[Data records Boundary: Start]

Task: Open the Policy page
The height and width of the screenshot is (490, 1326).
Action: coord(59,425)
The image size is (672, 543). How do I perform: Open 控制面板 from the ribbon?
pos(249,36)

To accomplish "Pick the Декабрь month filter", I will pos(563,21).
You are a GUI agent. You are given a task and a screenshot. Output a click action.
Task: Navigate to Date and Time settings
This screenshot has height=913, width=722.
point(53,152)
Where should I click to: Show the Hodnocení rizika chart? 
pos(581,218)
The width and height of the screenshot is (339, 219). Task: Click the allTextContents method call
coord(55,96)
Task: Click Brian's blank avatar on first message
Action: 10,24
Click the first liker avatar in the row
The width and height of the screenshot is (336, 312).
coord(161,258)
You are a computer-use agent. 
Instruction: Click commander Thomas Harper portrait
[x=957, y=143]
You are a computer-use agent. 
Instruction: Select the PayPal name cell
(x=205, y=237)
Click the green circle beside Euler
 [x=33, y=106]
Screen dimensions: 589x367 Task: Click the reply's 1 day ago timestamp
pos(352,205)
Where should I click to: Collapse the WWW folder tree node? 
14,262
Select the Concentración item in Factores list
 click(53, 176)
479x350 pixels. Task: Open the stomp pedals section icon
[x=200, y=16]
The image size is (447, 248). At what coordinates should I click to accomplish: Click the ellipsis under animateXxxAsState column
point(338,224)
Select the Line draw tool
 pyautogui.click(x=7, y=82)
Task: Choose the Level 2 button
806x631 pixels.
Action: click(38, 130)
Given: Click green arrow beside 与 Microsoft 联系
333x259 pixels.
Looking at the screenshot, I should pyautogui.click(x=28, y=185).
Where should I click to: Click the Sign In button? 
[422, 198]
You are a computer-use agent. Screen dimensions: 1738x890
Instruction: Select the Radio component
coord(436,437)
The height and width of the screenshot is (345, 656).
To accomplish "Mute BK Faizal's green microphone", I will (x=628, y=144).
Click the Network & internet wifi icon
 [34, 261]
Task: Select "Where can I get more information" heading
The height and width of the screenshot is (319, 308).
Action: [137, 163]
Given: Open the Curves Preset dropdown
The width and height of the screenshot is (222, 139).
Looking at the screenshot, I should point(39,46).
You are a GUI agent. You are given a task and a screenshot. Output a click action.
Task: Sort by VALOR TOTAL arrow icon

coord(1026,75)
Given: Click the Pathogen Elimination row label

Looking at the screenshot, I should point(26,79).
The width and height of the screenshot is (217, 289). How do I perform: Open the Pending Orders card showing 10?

[Data records Boundary: End]

◆ **What to do**
What is needed is a word-for-word restatement of all the data.

◆ **Output of the task**
Task: Open the Policy page
The height and width of the screenshot is (490, 1326).
Action: coord(59,425)
The image size is (672, 543). How do I perform: Open 控制面板 from the ribbon?
pos(249,36)

To accomplish "Pick the Декабрь month filter", I will pos(563,21).
You are a GUI agent. You are given a task and a screenshot. Output a click action.
Task: Navigate to Date and Time settings
This screenshot has height=913, width=722.
point(53,152)
Where should I click to: Show the Hodnocení rizika chart? 
pos(581,218)
The width and height of the screenshot is (339, 219). Task: Click the allTextContents method call
coord(55,96)
Task: Click Brian's blank avatar on first message
Action: 10,24
Click the first liker avatar in the row
The width and height of the screenshot is (336, 312).
coord(161,258)
You are a computer-use agent. 
Instruction: Click commander Thomas Harper portrait
[x=957, y=143]
You are a computer-use agent. 
Instruction: Select the PayPal name cell
(x=205, y=237)
Click the green circle beside Euler
 [x=33, y=106]
Screen dimensions: 589x367 Task: Click the reply's 1 day ago timestamp
pos(352,205)
Where should I click to: Collapse the WWW folder tree node? 
14,262
Select the Concentración item in Factores list
 click(53, 176)
479x350 pixels. Task: Open the stomp pedals section icon
[x=200, y=16]
The image size is (447, 248). At what coordinates should I click to accomplish: Click the ellipsis under animateXxxAsState column
point(338,224)
Select the Line draw tool
 pyautogui.click(x=7, y=82)
Task: Choose the Level 2 button
806x631 pixels.
Action: click(38, 130)
Given: Click green arrow beside 与 Microsoft 联系
333x259 pixels.
Looking at the screenshot, I should pyautogui.click(x=28, y=185).
Where should I click to: Click the Sign In button? 
[422, 198]
You are a computer-use agent. Screen dimensions: 1738x890
Instruction: Select the Radio component
coord(436,437)
The height and width of the screenshot is (345, 656).
To accomplish "Mute BK Faizal's green microphone", I will (x=628, y=144).
Click the Network & internet wifi icon
 [34, 261]
Task: Select "Where can I get more information" heading
The height and width of the screenshot is (319, 308).
Action: [137, 163]
Given: Open the Curves Preset dropdown
The width and height of the screenshot is (222, 139).
Looking at the screenshot, I should point(39,46).
You are a GUI agent. You are given a task and a screenshot. Output a click action.
Task: Sort by VALOR TOTAL arrow icon

coord(1026,75)
Given: Click the Pathogen Elimination row label

Looking at the screenshot, I should point(26,79).
The width and height of the screenshot is (217, 289). How do I perform: Open the Pending Orders card showing 10?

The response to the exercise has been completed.